**Exercise prompt**
The expected reply is all of the data, returned exactly.

Stored records:

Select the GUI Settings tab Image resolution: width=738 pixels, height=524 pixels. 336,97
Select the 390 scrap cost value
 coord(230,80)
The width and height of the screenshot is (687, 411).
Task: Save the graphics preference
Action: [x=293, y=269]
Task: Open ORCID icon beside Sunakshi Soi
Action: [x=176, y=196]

**Output of the task**
Select the GUI Settings tab Image resolution: width=738 pixels, height=524 pixels. 336,97
Select the 390 scrap cost value
 coord(230,80)
The width and height of the screenshot is (687, 411).
Task: Save the graphics preference
Action: [x=293, y=269]
Task: Open ORCID icon beside Sunakshi Soi
Action: [x=176, y=196]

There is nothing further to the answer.